--- PAGE TEXT ---

Dave’s move into the academic world was engineered by his anesthesia chair, John H. Tinker, M.D., who largely coerced Dave into doing a research fellowship in Lund, Sweden, with Bo K. Siesjo, M.D., Ph.D., the world’s foremost authority in brain metabolism.1 For the rest of his life, Dave never stopped making fond comments about the extraordinary experience he had there.

Dave returned to Iowa to join the Department of Anesthesia faculty, and shortly thereafter, Dr. Tinker started recruiting Mike Todd to join the Iowa neuroanesthesiology effort. Todd first met Dave for breakfast in a cheap hotel in San Francisco at the annual meeting of the ASA and immediately thought, “This is the beginning of a wonderful friendship.”  For the next 8 years, Todd and Warner occupied adjacent desks in their new laboratory in Iowa City, Iowa. The things they accomplished, and the highlights of their time together, are discussed in the recent Anesthesiology Classic Papers Revisited article that they jointly authored shortly before Dave’s passing.[2]

Eventually, the time came (as it often does in academics) for Dave to depart his “home institution” and strike out on his own, moving to Duke University in 1994. Such moves can be dangerous:  Without both the right environment and enthusiastic colleagues, a promising research career can rapidly atrophy. Not this time! Almost immediately, Dave began to build one of the foremost neuroanesthesia research laboratories in the world – a laboratory that continues to this day. New colleagues, new methodologies, new science – within a few years his work was clearly exceeding what he had done at the University of Iowa.

In addition to his impressive laboratory investigations, Dave remained active in clinical neuroanesthesiology, working regularly in the operating room during the entirety of his career at the University of Iowa and most of his career at Duke University. Reframed, he never ceased to be what we like to call “a regular old anesthesiologist.”

--- SOURCE DATA ---

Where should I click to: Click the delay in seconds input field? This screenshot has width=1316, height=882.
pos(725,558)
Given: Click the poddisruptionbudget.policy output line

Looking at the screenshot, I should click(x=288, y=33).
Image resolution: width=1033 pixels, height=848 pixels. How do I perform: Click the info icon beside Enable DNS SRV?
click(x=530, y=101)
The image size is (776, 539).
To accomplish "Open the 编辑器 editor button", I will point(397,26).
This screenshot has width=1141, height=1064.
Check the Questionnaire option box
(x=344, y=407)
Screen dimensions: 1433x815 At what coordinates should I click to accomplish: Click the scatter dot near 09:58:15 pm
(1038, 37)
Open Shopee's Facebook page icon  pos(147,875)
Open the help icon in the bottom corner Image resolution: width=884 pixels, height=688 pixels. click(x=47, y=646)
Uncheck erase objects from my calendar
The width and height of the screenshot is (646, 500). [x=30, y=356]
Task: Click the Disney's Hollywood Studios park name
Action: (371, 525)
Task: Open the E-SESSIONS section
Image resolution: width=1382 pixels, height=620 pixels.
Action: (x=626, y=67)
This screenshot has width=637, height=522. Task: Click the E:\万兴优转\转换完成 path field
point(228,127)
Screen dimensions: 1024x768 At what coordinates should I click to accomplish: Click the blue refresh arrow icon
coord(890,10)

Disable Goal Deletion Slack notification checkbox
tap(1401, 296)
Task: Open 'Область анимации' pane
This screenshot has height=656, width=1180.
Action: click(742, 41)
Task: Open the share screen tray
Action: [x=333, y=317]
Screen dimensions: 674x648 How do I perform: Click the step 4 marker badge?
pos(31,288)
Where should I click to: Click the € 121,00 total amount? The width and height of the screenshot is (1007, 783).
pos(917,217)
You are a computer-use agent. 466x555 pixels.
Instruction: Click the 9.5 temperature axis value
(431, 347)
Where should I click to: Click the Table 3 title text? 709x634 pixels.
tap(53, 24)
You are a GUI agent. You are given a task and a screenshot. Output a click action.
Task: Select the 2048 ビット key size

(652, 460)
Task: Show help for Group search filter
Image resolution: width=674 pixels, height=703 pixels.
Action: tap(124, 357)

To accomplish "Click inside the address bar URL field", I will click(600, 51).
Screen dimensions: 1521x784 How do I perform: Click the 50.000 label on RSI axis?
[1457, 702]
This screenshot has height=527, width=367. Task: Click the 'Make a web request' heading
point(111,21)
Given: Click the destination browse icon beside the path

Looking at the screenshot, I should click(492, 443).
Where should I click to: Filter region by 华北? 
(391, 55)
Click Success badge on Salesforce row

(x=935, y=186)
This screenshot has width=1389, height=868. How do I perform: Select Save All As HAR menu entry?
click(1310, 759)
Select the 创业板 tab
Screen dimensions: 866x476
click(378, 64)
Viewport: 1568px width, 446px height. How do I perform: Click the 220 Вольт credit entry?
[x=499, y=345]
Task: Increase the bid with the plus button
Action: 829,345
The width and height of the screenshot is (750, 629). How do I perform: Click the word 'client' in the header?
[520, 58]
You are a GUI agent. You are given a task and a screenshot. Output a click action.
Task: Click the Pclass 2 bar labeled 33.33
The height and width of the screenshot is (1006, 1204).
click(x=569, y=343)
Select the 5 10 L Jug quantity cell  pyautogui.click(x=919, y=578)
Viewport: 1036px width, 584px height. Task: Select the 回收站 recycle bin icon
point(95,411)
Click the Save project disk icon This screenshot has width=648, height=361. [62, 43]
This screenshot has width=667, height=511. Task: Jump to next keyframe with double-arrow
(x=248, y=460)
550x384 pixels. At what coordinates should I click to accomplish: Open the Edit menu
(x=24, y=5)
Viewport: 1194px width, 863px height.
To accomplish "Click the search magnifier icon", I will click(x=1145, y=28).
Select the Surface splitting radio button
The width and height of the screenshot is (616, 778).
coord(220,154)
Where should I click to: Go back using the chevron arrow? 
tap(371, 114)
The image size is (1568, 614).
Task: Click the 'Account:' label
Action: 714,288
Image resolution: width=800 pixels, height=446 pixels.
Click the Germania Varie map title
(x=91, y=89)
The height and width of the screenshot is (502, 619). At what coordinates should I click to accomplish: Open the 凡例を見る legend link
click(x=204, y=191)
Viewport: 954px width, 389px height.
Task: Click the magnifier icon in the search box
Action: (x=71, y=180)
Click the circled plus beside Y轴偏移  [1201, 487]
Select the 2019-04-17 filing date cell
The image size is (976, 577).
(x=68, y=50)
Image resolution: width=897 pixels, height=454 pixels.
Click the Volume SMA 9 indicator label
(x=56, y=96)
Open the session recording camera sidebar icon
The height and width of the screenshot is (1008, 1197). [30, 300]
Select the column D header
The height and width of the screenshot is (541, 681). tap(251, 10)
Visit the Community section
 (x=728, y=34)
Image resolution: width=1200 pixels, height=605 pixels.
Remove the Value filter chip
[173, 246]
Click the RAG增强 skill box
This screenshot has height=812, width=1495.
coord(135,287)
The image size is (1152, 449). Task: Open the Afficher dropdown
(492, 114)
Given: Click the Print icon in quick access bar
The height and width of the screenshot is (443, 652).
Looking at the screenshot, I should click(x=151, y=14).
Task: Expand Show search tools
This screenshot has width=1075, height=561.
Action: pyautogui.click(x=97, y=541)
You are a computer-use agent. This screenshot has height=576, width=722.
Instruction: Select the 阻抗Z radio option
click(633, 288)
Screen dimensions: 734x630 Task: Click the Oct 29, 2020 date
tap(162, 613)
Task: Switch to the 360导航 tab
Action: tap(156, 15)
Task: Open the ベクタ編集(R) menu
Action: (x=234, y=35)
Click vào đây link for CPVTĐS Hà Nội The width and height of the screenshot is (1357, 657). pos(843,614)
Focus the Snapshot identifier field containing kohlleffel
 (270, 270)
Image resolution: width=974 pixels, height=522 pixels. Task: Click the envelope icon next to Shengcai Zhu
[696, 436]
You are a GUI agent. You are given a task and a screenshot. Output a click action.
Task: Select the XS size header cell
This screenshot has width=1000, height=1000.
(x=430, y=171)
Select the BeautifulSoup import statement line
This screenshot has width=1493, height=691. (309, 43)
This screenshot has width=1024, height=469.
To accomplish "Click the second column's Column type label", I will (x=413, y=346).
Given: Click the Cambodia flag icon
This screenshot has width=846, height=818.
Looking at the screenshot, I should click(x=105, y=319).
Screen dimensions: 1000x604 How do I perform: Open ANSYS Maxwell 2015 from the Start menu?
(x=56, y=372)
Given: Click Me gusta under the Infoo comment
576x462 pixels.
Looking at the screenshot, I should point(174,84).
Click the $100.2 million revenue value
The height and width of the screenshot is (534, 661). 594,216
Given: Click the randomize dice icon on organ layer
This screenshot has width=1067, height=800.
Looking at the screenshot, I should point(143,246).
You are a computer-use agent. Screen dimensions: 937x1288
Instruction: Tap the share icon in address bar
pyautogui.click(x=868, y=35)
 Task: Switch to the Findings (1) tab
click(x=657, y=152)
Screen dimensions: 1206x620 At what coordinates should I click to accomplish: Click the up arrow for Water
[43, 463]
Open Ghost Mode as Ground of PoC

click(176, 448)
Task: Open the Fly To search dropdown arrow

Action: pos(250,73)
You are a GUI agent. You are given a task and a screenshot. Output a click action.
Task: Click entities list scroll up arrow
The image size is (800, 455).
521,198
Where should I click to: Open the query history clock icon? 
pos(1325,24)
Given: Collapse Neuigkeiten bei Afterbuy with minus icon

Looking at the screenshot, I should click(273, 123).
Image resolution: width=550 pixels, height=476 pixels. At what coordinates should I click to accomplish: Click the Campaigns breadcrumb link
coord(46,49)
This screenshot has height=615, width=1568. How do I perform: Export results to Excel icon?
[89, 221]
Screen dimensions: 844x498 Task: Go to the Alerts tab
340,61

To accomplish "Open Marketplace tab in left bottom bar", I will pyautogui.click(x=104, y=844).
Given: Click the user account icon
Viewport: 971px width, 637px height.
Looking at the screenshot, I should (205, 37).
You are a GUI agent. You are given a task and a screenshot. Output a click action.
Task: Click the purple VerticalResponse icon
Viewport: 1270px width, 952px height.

---

> [WHAT THIS EXERCISE ASKS]
a. According to the page text about Dave's career, in what year did Dave move to Duke University?
b. Continue the page text about Dave's career from its final sentence.

> [OUTPUTS IN ORDER]
a. 1994

b.
In Bill Lanier’s indexed tribute to Dave’s life, published in the Journal of Neurosurgical Anesthesiology1, he cites over 30 National Institutes of Health-funded grants with continuous, uninterrupted support for 30 years, in addition to other grants from the ASA, American Heart Association, and industry. In recognition of Dave’s many accomplishments in biomedical research, the ASA awarded him its prestigious Excellence in Research Award in 2005. In another domain, SNACC presented him the Distinguished Service Award in 2011. In 2012, Duke University bestowed upon Dave an endowed professorship, the Distinguished University Professor of Anesthesiology, which Duke has described as “one of the highest honors in academia.”1 Duke University’s support of Dave Warner proved a great investment: He made many of his most consequential discoveries while on the Duke University faculty, and his enthusiasm was such that he continued working in his laboratory until only weeks before his death.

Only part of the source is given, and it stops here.